Task goal.
Please return the lines below verbatim, beginning at the one that has "493x547 pixels." and stopping after the one that has "Task: Click the Anti-Hero song in AI preview", and add no other lines.

Extracted data entries:
════════════════
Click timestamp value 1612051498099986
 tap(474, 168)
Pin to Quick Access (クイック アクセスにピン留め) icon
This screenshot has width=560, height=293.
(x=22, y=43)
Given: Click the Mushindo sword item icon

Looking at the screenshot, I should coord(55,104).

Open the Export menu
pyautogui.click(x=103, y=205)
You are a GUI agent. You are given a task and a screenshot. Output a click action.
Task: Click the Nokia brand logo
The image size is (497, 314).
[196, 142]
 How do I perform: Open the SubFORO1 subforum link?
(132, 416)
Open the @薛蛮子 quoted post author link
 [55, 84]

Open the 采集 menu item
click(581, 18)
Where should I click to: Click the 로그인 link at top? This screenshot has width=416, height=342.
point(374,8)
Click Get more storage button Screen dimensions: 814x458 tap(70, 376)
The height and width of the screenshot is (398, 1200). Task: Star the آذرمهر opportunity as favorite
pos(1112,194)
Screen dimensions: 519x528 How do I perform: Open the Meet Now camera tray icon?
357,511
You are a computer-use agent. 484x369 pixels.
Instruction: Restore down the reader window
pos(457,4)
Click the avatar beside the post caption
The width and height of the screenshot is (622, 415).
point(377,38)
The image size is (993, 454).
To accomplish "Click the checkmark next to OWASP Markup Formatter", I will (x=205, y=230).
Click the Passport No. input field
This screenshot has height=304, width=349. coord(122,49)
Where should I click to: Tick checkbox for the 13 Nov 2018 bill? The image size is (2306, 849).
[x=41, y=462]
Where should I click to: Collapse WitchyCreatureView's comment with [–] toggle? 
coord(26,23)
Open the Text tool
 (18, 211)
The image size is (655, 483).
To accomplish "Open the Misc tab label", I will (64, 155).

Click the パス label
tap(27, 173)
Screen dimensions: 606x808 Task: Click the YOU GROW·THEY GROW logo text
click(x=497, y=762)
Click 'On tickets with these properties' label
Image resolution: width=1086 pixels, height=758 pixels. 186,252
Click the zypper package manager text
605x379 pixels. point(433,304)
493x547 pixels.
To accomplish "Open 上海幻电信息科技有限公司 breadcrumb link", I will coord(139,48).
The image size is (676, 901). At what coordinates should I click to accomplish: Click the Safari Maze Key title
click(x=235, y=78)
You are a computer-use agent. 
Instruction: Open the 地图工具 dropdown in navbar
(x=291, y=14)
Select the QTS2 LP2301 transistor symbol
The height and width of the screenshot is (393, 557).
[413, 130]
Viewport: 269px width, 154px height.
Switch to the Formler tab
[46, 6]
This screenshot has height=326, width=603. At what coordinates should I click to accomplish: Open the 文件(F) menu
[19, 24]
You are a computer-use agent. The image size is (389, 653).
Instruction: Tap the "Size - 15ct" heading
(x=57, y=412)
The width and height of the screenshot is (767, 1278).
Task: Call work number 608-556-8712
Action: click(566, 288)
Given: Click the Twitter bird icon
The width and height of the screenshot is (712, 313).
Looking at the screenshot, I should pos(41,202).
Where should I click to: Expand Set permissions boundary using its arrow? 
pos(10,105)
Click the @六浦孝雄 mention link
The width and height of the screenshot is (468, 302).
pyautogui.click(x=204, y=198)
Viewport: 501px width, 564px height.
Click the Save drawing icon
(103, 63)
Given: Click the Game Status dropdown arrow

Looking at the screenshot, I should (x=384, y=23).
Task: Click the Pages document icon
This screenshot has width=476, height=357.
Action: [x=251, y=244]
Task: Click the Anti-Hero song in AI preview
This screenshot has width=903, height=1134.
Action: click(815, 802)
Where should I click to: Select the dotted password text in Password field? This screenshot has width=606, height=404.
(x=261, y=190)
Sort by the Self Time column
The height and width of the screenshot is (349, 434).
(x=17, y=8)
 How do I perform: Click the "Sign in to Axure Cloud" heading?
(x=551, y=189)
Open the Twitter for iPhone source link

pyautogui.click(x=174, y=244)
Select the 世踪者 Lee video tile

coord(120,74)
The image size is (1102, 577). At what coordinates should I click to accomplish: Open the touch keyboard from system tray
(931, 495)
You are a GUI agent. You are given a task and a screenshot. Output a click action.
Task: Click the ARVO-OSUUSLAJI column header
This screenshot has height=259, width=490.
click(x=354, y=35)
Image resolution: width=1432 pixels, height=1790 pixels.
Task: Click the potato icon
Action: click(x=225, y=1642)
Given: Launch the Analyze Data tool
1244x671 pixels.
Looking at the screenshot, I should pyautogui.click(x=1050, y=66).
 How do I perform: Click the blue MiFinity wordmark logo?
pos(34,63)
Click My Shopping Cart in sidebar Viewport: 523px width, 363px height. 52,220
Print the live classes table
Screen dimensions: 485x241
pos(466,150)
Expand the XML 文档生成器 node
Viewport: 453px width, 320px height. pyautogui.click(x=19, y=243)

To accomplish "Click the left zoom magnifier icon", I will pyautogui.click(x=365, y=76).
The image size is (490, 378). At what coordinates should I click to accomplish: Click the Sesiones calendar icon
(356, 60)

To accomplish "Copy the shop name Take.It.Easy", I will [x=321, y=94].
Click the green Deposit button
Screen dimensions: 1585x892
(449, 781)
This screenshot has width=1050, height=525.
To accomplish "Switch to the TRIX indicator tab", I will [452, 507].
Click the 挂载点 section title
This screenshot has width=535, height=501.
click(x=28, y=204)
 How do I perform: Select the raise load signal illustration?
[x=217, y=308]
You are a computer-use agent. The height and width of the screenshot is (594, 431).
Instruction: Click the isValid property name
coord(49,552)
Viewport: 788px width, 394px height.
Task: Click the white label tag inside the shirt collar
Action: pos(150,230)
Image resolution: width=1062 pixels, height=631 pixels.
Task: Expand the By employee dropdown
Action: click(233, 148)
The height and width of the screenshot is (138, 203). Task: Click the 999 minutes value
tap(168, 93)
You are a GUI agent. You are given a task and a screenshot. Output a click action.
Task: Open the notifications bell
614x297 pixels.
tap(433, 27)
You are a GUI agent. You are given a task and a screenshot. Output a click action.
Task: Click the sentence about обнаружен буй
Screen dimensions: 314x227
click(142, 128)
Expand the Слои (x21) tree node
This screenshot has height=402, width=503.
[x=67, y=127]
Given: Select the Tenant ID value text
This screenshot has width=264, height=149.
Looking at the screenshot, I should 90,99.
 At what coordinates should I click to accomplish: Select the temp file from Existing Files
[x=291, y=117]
════════════════
Result of the exercise.
493x547 pixels.
To accomplish "Open 上海幻电信息科技有限公司 breadcrumb link", I will coord(139,48).
The image size is (676, 901). At what coordinates should I click to accomplish: Click the Safari Maze Key title
click(x=235, y=78)
You are a computer-use agent. 
Instruction: Open the 地图工具 dropdown in navbar
(x=291, y=14)
Select the QTS2 LP2301 transistor symbol
The height and width of the screenshot is (393, 557).
[413, 130]
Viewport: 269px width, 154px height.
Switch to the Formler tab
[46, 6]
This screenshot has height=326, width=603. At what coordinates should I click to accomplish: Open the 文件(F) menu
[19, 24]
You are a computer-use agent. The image size is (389, 653).
Instruction: Tap the "Size - 15ct" heading
(x=57, y=412)
The width and height of the screenshot is (767, 1278).
Task: Call work number 608-556-8712
Action: click(566, 288)
Given: Click the Twitter bird icon
The width and height of the screenshot is (712, 313).
Looking at the screenshot, I should pos(41,202).
Where should I click to: Expand Set permissions boundary using its arrow? 
pos(10,105)
Click the @六浦孝雄 mention link
The width and height of the screenshot is (468, 302).
pyautogui.click(x=204, y=198)
Viewport: 501px width, 564px height.
Click the Save drawing icon
(103, 63)
Given: Click the Game Status dropdown arrow

Looking at the screenshot, I should (x=384, y=23).
Task: Click the Pages document icon
This screenshot has width=476, height=357.
Action: [x=251, y=244]
Task: Click the Anti-Hero song in AI preview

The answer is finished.